Das klappt soweit auch ganz gut, aber bei  Locales muß ich dann

jede einzelne Datei per Symplink ins entsprechende kde-Verzeichnis umbiegen... per Hand, weil /usr/share/locales ja auch die Übersetzungsdaten anderer Programme enthält und ich mir nicht mein kde-Verzeichnis mit "fremden"

Dateien überfrachten möchte.

Gibt es eine Erklärung, weshalb Apps nun nach /usr kommen? Und muß ich evtl. noch irgendetwas umkonfigurieren, damit die Apps auch dann laufen, wenn sie "nur" unter /usr liegen.
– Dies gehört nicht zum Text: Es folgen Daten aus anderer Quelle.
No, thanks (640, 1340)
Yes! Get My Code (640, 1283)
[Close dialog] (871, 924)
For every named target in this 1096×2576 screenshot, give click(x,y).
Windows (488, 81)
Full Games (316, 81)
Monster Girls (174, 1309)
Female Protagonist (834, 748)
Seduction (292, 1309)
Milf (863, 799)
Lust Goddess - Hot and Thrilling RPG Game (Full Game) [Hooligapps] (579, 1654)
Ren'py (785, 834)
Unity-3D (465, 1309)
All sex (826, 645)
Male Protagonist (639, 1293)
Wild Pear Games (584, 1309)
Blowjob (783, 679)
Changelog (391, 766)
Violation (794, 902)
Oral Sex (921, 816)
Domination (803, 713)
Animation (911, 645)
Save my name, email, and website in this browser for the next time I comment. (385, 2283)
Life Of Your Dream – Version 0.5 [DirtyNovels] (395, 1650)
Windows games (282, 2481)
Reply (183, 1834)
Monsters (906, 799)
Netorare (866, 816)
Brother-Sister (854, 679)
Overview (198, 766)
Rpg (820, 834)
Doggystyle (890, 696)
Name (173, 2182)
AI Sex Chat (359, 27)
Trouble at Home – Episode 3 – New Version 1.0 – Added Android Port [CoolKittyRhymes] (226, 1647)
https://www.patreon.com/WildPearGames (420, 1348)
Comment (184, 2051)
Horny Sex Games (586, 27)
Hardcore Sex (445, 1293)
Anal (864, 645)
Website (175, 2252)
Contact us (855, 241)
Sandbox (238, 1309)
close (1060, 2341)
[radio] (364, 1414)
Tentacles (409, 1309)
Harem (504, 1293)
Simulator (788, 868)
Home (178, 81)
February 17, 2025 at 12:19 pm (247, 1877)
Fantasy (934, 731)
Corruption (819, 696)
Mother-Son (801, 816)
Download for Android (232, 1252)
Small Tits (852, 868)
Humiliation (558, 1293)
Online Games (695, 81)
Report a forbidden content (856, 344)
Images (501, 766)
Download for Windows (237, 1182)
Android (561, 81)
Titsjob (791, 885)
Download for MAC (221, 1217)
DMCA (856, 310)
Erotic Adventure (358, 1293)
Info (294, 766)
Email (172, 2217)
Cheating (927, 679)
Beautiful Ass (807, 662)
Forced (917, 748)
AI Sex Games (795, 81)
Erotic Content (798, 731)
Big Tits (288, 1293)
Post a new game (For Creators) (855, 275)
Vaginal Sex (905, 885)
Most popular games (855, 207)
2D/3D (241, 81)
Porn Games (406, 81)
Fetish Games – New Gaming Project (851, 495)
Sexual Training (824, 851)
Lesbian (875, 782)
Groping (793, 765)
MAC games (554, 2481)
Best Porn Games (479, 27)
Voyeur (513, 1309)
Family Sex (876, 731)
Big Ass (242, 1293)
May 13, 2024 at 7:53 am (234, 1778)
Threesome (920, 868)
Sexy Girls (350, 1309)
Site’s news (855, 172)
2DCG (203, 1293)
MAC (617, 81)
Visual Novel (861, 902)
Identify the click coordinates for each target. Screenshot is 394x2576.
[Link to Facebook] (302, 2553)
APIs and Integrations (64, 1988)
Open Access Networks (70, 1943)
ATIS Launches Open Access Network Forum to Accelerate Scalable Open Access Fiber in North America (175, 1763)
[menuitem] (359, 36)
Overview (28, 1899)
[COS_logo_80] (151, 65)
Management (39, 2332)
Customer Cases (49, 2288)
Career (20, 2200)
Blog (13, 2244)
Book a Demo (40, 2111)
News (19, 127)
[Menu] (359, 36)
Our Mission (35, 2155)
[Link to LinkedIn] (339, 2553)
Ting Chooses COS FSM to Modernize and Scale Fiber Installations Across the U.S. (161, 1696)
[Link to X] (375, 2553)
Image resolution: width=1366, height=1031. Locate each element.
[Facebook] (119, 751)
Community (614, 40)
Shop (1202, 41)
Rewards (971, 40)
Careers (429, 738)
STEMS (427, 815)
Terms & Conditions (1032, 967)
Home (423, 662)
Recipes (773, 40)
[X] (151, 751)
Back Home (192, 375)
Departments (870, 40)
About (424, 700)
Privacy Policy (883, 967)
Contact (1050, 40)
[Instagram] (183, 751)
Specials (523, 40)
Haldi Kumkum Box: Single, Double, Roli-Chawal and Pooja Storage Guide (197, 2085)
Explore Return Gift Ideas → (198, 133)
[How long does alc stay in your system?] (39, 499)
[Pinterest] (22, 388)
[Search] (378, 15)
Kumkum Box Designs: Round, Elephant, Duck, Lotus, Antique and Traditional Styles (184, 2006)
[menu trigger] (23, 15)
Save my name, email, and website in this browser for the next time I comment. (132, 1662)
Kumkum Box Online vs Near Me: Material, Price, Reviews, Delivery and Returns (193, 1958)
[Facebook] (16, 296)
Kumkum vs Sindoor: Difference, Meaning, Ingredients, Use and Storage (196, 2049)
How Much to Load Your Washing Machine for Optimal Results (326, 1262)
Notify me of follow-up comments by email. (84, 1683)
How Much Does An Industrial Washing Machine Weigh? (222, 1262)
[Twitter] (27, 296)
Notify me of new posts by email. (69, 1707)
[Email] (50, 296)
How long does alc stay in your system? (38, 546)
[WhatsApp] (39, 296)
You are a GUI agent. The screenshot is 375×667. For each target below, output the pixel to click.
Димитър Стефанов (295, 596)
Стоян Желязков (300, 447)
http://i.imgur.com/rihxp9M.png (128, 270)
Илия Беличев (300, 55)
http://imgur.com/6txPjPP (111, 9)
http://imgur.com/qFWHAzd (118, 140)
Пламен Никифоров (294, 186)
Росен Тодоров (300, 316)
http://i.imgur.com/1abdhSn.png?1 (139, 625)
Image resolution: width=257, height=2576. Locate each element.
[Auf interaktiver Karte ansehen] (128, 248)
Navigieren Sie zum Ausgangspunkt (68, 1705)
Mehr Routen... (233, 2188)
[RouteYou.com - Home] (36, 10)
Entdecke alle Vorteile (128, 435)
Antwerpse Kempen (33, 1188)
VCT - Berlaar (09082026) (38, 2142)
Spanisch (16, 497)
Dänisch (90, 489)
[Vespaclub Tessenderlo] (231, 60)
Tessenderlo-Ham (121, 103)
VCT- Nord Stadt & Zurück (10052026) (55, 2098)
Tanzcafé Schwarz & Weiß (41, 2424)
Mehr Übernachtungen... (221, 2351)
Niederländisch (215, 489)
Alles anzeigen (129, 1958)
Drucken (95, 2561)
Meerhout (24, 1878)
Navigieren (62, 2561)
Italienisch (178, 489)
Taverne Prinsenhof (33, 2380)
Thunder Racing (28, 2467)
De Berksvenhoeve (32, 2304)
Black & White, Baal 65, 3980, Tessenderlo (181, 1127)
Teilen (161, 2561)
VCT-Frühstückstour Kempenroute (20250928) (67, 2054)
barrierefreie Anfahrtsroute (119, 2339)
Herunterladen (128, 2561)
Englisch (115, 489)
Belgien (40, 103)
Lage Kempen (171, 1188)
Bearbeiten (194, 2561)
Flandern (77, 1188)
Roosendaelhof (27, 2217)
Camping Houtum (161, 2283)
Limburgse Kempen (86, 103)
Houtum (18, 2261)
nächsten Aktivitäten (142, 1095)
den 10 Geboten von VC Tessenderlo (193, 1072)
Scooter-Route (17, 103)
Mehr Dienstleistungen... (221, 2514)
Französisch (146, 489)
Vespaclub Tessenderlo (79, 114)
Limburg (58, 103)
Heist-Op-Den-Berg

Es kann doch nicht der Sinn und Zweck sein, daß man erst einen haufen

Dateien symbolisch rumschiebt, damit andere als die Core-Apps laufen?

Gruß Daniel

----------

## Rikyu

Selbst das verbiegen der Verzeichnisse mit Symlinks bringt bei mir keinen Erfolg  :Sad:  KOffice Anwendungen lassen sich nicht starten.

Glücklicherweise habe ich meine Suse Installation noch nicht gelöscht, da ich einige wichtige Dokumente unter KOffice habe.

Diese anscheinend nicht besonders gut getestete Änderung wirft meine Meinung von Gentoo ein ganzes Stück zurück, ich war bisher eigentlich voll Überzeugt von Gentoo, das aber ein funktionierendes System derart durch ein Update einer Anwendung kaputt gemacht werden kann stimmt mich etwas fraglich zumal noch nicht mal ein downgrade auf die alte Version das Problem behebt.

----------